Get the Recipe
The first person I knew who ate kale on a regular basis was a Vermonter. This was back in 2005, long before kale was a required ingredient on hop restaurant menus. I tried the green for the first time that year, sautéd briefly with garlic, and frankly wasn't impressed. It took another few years and a little more time at the stove before I turned, like much of the country, into a kale addict. I eat it with pasta all of the time, but rarely varied in my garlic-chiles-greens recipe.
This pasta dish from Tracey Medeiros's Vermont Farm Table Cookbook introduced a new element to my standard mix: caramelized turnips. At first, I was turned off by the idea of pairing bitter greens with a bitter root vegetable, but then I remembered how turnips mellow and sweeten once cooked. Add in some serious maillard action to the turnips, and I realized this was a really clever way to make use of a New England staple crop.
Why I picked this recipe: Pasta plus kale is a staple recipe in my house, but I'd never thought to add sautéed turnips to the mix. Plus, orecchiette is seriously the best pasta shape out there.

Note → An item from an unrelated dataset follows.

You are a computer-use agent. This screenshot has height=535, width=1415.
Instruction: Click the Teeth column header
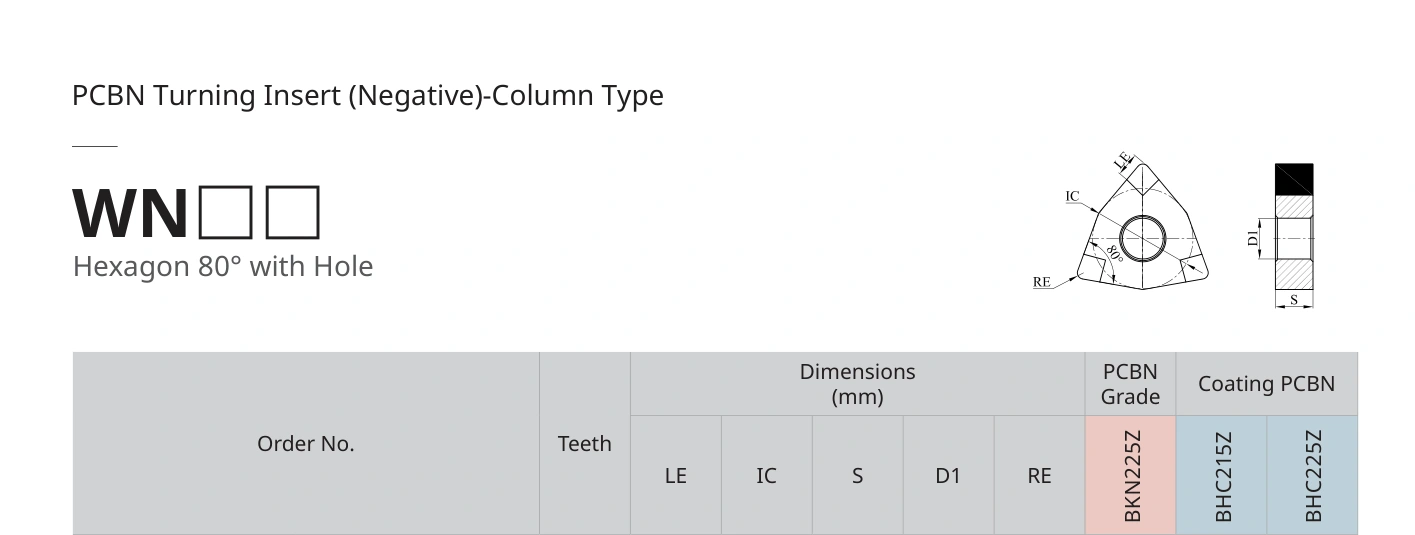[x=585, y=443]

What worked: The turnips mellowed nicely once browned and mixed with plenty of fat. I especially liked how they slipped into the pockets of the pasta for hidden bursts of vegetal sweetness.
What didn't: As written, this dish is super rich. (With 1/4 cup oil, 1 stick of butter, and almost a cup of cheese, how could it not be?) It's not exactly weeknight food. You can cut back on the oil and butter by half if you'd like for a meal that is still satisfying without being a gut-buster.
Suggested tweaks: As you can tell from the picture, this pasta recipe will also work with broccoli rabe in place of the kale. You could also add some Italian sausage or pancetta if you want to incorporate meat.